### Exercise goal
Would you please restate every record exactly as written?

Segment Start: Given data

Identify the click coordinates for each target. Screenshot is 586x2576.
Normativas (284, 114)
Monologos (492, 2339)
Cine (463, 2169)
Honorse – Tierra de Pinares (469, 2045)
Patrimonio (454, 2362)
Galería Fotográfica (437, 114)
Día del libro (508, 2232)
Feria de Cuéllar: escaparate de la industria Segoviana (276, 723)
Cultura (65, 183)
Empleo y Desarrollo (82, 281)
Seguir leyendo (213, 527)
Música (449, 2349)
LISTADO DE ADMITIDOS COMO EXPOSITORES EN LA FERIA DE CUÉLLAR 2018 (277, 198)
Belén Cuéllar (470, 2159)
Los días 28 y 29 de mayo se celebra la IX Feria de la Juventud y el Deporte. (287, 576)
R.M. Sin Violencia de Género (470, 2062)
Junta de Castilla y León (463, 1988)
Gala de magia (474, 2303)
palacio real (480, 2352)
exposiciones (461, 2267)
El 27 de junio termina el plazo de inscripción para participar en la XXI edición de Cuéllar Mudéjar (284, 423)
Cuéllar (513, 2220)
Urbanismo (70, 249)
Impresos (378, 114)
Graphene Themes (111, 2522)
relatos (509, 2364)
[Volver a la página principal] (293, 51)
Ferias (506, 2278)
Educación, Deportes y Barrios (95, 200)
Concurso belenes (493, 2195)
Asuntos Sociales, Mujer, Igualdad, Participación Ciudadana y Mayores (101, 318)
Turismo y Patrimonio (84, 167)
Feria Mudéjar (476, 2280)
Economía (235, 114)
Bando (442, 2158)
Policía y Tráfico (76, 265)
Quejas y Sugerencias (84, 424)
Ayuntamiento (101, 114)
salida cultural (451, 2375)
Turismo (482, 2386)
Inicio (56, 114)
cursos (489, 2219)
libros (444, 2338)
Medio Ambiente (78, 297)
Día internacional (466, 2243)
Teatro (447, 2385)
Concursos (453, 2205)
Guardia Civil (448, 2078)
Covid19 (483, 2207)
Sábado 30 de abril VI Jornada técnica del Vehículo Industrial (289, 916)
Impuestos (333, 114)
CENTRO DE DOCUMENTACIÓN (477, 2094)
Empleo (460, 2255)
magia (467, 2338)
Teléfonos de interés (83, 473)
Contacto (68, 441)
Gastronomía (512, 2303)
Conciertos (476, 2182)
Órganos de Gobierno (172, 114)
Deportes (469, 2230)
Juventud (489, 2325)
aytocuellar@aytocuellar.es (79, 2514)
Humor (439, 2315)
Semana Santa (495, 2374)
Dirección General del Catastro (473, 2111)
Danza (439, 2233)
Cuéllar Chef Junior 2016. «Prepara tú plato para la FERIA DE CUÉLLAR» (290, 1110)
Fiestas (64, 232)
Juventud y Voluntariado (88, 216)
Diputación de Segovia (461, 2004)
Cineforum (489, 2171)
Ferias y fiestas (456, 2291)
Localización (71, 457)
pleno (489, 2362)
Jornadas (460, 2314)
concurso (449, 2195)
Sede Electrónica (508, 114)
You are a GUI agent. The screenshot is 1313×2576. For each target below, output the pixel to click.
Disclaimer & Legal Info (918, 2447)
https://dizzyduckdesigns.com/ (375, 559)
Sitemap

Segment End: Given data

### Answer to this task
Identify the click coordinates for each target. Screenshot is 586x2576.
Normativas (284, 114)
Monologos (492, 2339)
Cine (463, 2169)
Honorse – Tierra de Pinares (469, 2045)
Patrimonio (454, 2362)
Galería Fotográfica (437, 114)
Día del libro (508, 2232)
Feria de Cuéllar: escaparate de la industria Segoviana (276, 723)
Cultura (65, 183)
Empleo y Desarrollo (82, 281)
Seguir leyendo (213, 527)
Música (449, 2349)
LISTADO DE ADMITIDOS COMO EXPOSITORES EN LA FERIA DE CUÉLLAR 2018 (277, 198)
Belén Cuéllar (470, 2159)
Los días 28 y 29 de mayo se celebra la IX Feria de la Juventud y el Deporte. (287, 576)
R.M. Sin Violencia de Género (470, 2062)
Junta de Castilla y León (463, 1988)
Gala de magia (474, 2303)
palacio real (480, 2352)
exposiciones (461, 2267)
El 27 de junio termina el plazo de inscripción para participar en la XXI edición de Cuéllar Mudéjar (284, 423)
Cuéllar (513, 2220)
Urbanismo (70, 249)
Impresos (378, 114)
Graphene Themes (111, 2522)
relatos (509, 2364)
[Volver a la página principal] (293, 51)
Ferias (506, 2278)
Educación, Deportes y Barrios (95, 200)
Concurso belenes (493, 2195)
Asuntos Sociales, Mujer, Igualdad, Participación Ciudadana y Mayores (101, 318)
Turismo y Patrimonio (84, 167)
Feria Mudéjar (476, 2280)
Economía (235, 114)
Bando (442, 2158)
Policía y Tráfico (76, 265)
Quejas y Sugerencias (84, 424)
Ayuntamiento (101, 114)
salida cultural (451, 2375)
Turismo (482, 2386)
Inicio (56, 114)
cursos (489, 2219)
libros (444, 2338)
Medio Ambiente (78, 297)
Día internacional (466, 2243)
Teatro (447, 2385)
Concursos (453, 2205)
Guardia Civil (448, 2078)
Covid19 (483, 2207)
Sábado 30 de abril VI Jornada técnica del Vehículo Industrial (289, 916)
Impuestos (333, 114)
CENTRO DE DOCUMENTACIÓN (477, 2094)
Empleo (460, 2255)
magia (467, 2338)
Teléfonos de interés (83, 473)
Contacto (68, 441)
Gastronomía (512, 2303)
Conciertos (476, 2182)
Órganos de Gobierno (172, 114)
Deportes (469, 2230)
Juventud (489, 2325)
aytocuellar@aytocuellar.es (79, 2514)
Humor (439, 2315)
Semana Santa (495, 2374)
Dirección General del Catastro (473, 2111)
Danza (439, 2233)
Cuéllar Chef Junior 2016. «Prepara tú plato para la FERIA DE CUÉLLAR» (290, 1110)
Fiestas (64, 232)
Juventud y Voluntariado (88, 216)
Diputación de Segovia (461, 2004)
Cineforum (489, 2171)
Ferias y fiestas (456, 2291)
Localización (71, 457)
pleno (489, 2362)
Jornadas (460, 2314)
concurso (449, 2195)
Sede Electrónica (508, 114)
You are a GUI agent. The screenshot is 1313×2576. For each target below, output the pixel to click.
Disclaimer & Legal Info (918, 2447)
https://dizzyduckdesigns.com/ (375, 559)
Sitemap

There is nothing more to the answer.